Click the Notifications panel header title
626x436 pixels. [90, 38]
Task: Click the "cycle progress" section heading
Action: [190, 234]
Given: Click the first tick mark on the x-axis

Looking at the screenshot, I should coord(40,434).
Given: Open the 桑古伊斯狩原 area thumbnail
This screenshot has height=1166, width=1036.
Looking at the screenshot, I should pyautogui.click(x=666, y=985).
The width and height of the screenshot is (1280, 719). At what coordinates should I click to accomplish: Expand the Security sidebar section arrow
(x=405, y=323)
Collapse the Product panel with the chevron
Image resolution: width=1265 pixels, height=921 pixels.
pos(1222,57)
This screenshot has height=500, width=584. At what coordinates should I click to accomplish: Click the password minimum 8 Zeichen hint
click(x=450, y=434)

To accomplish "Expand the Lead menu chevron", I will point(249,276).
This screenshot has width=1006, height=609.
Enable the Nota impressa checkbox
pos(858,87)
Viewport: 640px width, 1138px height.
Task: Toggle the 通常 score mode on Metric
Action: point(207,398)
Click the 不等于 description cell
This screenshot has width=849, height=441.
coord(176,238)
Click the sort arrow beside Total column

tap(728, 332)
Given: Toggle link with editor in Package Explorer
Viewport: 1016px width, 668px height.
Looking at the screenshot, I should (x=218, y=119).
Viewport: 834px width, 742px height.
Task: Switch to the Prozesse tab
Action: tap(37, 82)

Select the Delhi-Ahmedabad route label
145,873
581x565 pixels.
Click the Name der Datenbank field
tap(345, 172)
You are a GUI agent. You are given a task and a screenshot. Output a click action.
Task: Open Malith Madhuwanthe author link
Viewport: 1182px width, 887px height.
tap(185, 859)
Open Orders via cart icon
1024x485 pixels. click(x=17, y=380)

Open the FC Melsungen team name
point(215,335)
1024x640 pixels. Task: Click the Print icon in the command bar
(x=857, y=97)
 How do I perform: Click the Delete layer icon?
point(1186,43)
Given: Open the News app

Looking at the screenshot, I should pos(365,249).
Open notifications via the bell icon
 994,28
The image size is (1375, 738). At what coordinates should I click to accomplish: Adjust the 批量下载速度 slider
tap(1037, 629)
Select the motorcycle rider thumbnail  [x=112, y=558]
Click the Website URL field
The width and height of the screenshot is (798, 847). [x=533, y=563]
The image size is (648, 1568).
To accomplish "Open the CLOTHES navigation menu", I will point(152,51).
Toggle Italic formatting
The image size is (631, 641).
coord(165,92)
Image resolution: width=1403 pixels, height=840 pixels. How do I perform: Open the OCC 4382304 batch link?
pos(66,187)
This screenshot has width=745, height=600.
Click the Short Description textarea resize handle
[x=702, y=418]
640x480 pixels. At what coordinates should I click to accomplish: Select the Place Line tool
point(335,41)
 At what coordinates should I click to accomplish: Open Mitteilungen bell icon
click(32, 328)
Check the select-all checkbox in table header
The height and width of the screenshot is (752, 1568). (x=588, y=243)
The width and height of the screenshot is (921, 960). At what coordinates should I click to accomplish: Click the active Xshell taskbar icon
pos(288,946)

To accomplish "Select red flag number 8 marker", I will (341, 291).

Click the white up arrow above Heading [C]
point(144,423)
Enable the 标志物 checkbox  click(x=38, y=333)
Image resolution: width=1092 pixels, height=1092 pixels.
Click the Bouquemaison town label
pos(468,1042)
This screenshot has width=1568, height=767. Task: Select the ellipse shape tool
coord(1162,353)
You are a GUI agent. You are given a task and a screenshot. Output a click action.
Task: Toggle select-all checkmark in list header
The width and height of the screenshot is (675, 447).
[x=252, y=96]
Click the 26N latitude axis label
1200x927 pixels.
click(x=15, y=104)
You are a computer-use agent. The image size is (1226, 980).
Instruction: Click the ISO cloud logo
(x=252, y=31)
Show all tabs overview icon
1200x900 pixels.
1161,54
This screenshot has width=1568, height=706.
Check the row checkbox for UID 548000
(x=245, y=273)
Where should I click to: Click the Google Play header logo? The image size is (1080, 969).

----------------------------------------

_Task directions:_
Pull every line containing "menu" out of the records.

_Written solution:_
To accomplish "Expand the Lead menu chevron", I will point(249,276).
To accomplish "Open the CLOTHES navigation menu", I will point(152,51).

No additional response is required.